** Opening Data for the task block **
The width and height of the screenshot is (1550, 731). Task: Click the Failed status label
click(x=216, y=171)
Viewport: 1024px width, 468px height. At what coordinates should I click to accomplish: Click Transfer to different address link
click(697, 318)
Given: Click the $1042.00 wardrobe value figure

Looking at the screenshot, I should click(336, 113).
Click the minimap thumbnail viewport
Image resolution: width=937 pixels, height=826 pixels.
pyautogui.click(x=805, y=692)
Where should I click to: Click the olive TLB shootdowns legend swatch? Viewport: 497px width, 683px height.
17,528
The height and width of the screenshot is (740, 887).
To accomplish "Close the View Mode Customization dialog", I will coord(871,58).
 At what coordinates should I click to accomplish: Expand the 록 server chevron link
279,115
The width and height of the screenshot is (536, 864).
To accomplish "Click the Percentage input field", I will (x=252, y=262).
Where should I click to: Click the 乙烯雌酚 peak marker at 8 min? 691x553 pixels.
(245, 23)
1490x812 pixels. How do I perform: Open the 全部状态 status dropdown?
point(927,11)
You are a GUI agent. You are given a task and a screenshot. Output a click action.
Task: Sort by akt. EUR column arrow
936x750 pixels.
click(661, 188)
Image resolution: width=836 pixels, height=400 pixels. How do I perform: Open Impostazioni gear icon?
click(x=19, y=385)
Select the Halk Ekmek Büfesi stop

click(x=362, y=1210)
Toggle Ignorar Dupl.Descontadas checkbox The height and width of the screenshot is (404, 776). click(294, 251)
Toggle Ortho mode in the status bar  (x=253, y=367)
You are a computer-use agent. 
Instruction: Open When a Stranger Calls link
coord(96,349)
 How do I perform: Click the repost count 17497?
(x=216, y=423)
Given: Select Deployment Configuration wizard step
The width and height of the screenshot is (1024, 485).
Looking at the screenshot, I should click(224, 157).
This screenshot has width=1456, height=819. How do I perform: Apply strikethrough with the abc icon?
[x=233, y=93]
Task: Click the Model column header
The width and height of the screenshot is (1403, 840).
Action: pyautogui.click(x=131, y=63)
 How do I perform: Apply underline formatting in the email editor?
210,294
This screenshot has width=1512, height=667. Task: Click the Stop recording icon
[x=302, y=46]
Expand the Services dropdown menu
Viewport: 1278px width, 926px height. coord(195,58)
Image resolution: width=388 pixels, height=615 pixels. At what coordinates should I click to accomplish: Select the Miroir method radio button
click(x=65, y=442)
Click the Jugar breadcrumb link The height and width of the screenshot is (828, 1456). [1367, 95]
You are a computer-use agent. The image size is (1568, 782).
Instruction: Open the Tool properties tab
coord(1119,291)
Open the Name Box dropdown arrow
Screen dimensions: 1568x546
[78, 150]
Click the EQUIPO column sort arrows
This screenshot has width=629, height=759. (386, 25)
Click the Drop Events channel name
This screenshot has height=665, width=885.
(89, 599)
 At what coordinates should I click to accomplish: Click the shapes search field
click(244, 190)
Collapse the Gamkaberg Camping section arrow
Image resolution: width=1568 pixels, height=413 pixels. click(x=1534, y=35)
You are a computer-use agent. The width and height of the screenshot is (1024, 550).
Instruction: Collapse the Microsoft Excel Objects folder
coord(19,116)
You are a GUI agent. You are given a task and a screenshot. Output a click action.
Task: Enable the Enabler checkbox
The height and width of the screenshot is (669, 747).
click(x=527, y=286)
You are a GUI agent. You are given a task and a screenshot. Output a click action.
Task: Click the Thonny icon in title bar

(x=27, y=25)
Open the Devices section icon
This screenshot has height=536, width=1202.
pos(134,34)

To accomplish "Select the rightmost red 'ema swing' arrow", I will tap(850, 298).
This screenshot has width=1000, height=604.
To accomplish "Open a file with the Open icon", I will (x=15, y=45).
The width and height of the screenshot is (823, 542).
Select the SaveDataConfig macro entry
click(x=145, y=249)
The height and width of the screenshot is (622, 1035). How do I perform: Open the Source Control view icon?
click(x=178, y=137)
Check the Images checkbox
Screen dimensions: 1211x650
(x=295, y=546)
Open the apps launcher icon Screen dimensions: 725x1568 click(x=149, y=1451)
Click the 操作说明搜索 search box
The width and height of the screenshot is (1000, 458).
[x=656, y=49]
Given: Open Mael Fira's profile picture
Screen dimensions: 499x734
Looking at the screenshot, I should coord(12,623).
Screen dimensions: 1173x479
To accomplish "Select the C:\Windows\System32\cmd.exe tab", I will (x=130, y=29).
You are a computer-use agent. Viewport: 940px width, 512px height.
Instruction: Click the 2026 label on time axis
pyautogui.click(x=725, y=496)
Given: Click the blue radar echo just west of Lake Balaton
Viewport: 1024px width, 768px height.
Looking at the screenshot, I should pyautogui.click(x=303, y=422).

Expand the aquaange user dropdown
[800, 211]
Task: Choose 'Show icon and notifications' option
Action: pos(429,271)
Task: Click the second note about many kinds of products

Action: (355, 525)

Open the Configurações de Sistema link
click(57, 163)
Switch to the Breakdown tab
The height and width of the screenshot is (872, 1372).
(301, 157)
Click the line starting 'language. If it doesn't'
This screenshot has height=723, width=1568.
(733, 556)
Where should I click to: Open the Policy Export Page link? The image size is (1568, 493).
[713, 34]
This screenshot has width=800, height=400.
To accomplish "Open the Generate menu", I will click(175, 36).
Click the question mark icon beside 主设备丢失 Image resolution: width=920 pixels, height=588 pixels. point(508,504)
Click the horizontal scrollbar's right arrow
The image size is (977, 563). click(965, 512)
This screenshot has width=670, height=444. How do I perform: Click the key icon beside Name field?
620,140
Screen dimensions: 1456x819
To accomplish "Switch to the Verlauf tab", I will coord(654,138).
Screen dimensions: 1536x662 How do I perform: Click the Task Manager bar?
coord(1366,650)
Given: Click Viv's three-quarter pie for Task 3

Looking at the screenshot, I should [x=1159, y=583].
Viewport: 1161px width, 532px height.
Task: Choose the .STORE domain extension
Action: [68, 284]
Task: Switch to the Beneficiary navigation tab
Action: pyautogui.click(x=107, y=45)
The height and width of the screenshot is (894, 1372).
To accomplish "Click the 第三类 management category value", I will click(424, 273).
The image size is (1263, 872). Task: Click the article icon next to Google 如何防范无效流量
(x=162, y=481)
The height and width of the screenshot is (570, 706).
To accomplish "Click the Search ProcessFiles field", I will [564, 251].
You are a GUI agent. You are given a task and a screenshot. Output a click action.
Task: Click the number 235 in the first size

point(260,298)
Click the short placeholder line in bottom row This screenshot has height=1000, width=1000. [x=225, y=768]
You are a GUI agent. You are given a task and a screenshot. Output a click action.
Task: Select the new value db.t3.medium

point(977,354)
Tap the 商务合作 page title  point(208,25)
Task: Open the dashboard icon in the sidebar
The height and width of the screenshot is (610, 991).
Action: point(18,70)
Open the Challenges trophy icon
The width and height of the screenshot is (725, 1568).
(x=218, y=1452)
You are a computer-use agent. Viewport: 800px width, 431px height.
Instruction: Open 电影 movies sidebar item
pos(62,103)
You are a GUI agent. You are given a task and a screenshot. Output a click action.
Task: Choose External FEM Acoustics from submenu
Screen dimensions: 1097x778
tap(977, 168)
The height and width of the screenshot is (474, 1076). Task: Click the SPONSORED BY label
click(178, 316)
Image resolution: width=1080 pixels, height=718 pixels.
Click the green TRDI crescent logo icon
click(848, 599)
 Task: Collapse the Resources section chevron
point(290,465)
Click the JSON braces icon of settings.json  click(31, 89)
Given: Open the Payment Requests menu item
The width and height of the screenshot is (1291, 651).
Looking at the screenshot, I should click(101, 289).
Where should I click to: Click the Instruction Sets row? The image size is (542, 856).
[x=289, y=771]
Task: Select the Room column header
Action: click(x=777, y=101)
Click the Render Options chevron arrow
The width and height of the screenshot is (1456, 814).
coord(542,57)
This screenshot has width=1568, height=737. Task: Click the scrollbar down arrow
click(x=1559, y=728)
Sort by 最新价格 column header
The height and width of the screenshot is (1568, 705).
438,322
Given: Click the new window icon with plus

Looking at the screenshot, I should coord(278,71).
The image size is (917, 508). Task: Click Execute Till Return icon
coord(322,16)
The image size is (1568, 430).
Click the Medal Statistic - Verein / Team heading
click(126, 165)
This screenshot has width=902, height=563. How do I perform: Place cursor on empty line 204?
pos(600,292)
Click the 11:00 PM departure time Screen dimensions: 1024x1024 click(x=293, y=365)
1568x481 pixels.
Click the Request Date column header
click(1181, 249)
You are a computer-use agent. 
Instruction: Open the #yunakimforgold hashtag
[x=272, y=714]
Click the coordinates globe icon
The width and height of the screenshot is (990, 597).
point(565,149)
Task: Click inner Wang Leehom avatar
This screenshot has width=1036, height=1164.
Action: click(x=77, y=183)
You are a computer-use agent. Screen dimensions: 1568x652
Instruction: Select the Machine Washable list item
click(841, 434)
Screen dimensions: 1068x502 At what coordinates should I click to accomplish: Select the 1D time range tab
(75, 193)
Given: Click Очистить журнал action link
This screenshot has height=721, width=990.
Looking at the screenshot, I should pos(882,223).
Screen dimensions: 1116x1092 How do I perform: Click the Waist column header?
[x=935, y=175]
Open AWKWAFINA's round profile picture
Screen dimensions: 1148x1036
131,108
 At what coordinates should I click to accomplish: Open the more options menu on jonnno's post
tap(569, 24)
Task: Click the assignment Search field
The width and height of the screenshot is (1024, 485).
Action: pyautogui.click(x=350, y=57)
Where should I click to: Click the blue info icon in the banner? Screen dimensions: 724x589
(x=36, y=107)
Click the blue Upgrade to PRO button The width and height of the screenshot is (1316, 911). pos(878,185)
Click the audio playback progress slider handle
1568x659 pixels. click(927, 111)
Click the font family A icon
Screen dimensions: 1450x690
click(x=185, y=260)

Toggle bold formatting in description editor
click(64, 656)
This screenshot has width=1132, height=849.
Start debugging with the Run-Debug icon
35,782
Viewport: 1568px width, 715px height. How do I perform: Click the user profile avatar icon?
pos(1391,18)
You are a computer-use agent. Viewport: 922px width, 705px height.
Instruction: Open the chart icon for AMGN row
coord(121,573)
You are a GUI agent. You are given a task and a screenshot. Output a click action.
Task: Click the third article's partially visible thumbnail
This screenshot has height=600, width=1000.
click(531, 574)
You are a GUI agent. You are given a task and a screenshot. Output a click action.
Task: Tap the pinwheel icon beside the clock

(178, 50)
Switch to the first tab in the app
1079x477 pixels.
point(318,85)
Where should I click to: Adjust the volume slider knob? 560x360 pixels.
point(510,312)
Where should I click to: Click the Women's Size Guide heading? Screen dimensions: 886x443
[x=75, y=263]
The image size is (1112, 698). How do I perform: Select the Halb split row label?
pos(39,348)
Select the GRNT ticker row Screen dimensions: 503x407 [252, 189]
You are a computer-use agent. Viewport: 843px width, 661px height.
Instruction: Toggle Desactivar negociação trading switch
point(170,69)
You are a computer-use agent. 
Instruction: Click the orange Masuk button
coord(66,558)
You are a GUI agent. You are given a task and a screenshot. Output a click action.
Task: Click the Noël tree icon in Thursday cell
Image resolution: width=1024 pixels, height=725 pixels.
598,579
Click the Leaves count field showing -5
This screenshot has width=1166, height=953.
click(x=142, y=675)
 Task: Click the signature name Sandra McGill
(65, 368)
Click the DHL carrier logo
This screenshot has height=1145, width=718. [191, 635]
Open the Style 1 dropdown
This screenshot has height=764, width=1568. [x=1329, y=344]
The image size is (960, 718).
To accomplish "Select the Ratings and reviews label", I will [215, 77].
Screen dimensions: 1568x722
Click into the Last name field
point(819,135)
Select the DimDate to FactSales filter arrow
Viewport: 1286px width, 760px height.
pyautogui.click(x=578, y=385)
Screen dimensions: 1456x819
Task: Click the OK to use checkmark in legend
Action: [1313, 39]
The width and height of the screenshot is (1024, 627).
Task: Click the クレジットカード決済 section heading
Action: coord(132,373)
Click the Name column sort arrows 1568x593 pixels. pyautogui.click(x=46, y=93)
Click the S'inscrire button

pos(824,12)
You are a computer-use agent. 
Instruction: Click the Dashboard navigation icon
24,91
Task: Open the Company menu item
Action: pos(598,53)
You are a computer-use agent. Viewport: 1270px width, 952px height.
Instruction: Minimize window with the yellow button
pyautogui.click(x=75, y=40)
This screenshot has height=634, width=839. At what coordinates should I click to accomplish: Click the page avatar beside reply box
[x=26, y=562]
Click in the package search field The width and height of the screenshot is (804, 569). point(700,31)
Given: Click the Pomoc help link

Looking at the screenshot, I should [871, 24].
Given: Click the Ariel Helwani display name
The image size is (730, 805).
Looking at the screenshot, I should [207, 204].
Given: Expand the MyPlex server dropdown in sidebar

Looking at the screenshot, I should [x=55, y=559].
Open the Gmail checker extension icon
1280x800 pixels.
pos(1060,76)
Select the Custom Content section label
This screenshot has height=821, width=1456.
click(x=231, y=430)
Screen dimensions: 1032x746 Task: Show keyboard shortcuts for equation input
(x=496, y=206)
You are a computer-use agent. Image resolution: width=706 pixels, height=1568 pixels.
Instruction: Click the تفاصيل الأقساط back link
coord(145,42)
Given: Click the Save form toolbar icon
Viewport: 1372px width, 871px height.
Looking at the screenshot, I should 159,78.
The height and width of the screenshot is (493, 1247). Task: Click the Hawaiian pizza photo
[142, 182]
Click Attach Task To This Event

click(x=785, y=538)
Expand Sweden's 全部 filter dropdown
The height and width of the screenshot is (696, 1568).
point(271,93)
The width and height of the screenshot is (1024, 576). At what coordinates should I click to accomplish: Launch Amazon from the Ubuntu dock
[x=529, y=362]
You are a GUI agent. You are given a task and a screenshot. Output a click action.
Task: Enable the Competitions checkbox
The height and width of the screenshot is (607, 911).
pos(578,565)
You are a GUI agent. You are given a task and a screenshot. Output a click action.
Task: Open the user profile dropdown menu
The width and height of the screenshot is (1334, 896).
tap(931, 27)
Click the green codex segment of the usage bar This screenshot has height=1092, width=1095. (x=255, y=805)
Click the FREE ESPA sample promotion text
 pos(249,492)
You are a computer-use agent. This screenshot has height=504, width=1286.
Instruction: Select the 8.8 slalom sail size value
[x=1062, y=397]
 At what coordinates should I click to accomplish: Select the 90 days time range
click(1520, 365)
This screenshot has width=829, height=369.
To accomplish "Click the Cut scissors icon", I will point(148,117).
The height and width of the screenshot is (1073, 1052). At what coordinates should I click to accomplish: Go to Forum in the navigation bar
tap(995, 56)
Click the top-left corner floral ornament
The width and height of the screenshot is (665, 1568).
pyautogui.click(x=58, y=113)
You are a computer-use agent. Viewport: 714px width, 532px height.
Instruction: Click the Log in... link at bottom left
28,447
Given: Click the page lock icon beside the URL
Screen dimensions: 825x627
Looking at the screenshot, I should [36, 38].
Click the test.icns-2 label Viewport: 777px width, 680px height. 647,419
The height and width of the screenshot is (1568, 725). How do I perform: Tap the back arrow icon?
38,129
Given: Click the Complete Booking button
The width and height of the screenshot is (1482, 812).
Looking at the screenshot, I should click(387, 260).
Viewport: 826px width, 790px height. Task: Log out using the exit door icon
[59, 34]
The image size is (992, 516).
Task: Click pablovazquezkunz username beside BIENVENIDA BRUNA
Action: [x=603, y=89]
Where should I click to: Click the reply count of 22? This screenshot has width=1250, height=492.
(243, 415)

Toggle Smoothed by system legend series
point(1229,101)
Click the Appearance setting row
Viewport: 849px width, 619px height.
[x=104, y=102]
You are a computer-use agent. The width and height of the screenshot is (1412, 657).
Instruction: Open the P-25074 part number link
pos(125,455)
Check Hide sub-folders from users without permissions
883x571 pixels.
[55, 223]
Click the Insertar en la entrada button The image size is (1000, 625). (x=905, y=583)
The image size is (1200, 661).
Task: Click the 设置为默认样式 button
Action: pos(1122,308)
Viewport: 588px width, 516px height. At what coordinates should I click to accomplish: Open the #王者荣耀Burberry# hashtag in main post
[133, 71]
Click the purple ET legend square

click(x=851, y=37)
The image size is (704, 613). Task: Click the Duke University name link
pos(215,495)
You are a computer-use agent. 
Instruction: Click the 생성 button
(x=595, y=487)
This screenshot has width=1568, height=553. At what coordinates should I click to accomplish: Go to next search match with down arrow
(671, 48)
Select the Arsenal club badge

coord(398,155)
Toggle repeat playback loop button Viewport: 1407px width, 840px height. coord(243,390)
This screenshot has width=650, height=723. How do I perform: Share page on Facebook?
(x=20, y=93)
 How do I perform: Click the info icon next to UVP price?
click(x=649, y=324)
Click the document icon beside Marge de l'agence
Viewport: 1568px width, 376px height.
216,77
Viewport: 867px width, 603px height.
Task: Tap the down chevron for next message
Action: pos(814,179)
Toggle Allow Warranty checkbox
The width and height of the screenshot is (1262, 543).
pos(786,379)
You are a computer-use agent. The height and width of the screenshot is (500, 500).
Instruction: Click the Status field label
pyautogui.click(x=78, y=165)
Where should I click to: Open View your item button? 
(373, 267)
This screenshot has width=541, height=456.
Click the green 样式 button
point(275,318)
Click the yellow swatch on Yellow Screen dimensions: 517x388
** Closing Data for the task block **
Exercise requirements
Within the data above, find the lines that contain the word "thumbnail" and copy each of them.

Reply
Click the minimap thumbnail viewport
Task: Click the third article's partially visible thumbnail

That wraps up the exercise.